Instituciones religiosas y adopciones forzadas: cuando el silencio institucional perpetúa el daño

Décadas de silencio institucional comenzaron a romperse cuando una de las organizaciones religiosas más influyentes del mundo emitió una disculpa formal por su participación en las adopciones forzadas ocurridas en el Reino Unido entre los años cuarenta y los ochenta. La Iglesia de Inglaterra reconoció haber estado vinculada a más de 200 hogares para madres y bebés donde mujeres solteras eran enviadas a dar a luz en secreto, para luego ser compelidas a entregar a sus hijos a parejas casadas. Se estima que las madres y bebés afectados se cuentan por decenas de miles en un sistema que la propia institución describió como "descentralizado".

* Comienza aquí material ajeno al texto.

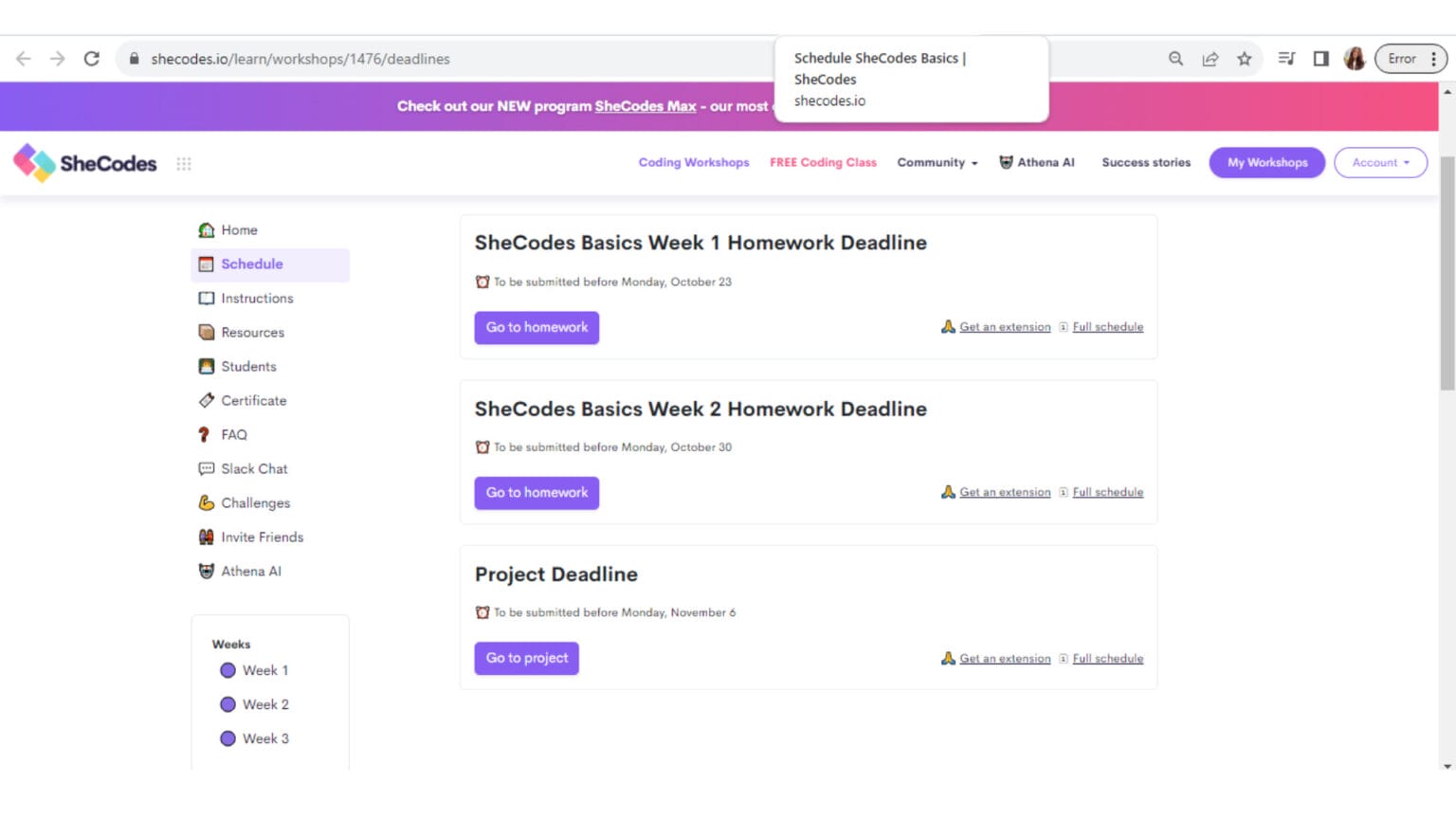Open Instructions from the sidebar
This screenshot has width=1456, height=819.
tap(255, 298)
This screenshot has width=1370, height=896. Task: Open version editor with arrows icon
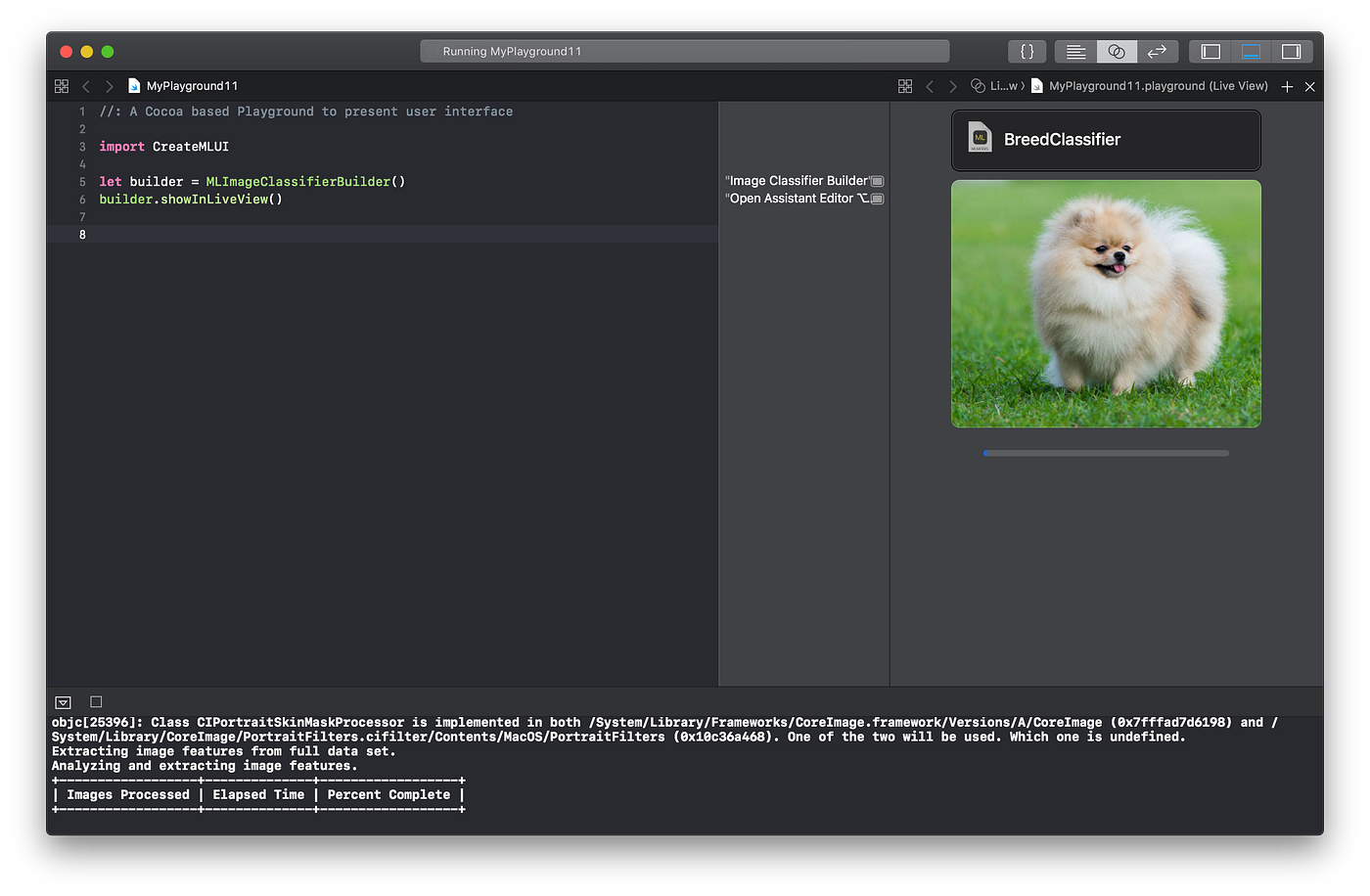[1157, 51]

La disculpa, emitida por la arzobispo de Canterbury, Sarah Mullally, reconoció el dolor, el trauma y el estigma experimentados por las personas afectadas, así como la existencia de prejuicios raciales y de discapacidad que condicionaron los resultados para muchas familias. La institución admitió que, aunque su orientación oficial indicaba que madres y bebés debían mantenerse juntos siempre que fuera posible, esto no siempre se cumplió en la práctica. Sobrevivientes como Phil Frampton, nacido en 1953 en uno de estos hogares anglicanos en Cornwall debido a que sus padres tenían una relación de herencia mixta, calificaron la disculpa como "una victoria histórica", aunque advirtieron que la iglesia tiene aún mucho trabajo por delante para restaurar su autoridad moral.
Sin embargo, organizaciones de sobrevivientes como el Adult Adoptee Movement señalaron que la disculpa carece de sustancia real: no incluye oferta de reparación ni mecanismos de apoyo concretos, y acusaron a la institución de minimizar su responsabilidad. Este caso ilustra un patrón que los estrategas de reputación corporativa e institucional reconocen con frecuencia: las disculpas sin acciones tangibles de reparación generan más desconfianza que credibilidad. Para líderes organizacionales, el caso representa una señal clara sobre los costos a largo plazo de anteponer la reputación institucional sobre la responsabilidad hacia las personas afectadas, un dilema que trasciende lo religioso y alcanza a cualquier organización que gestione crisis de legado histórico.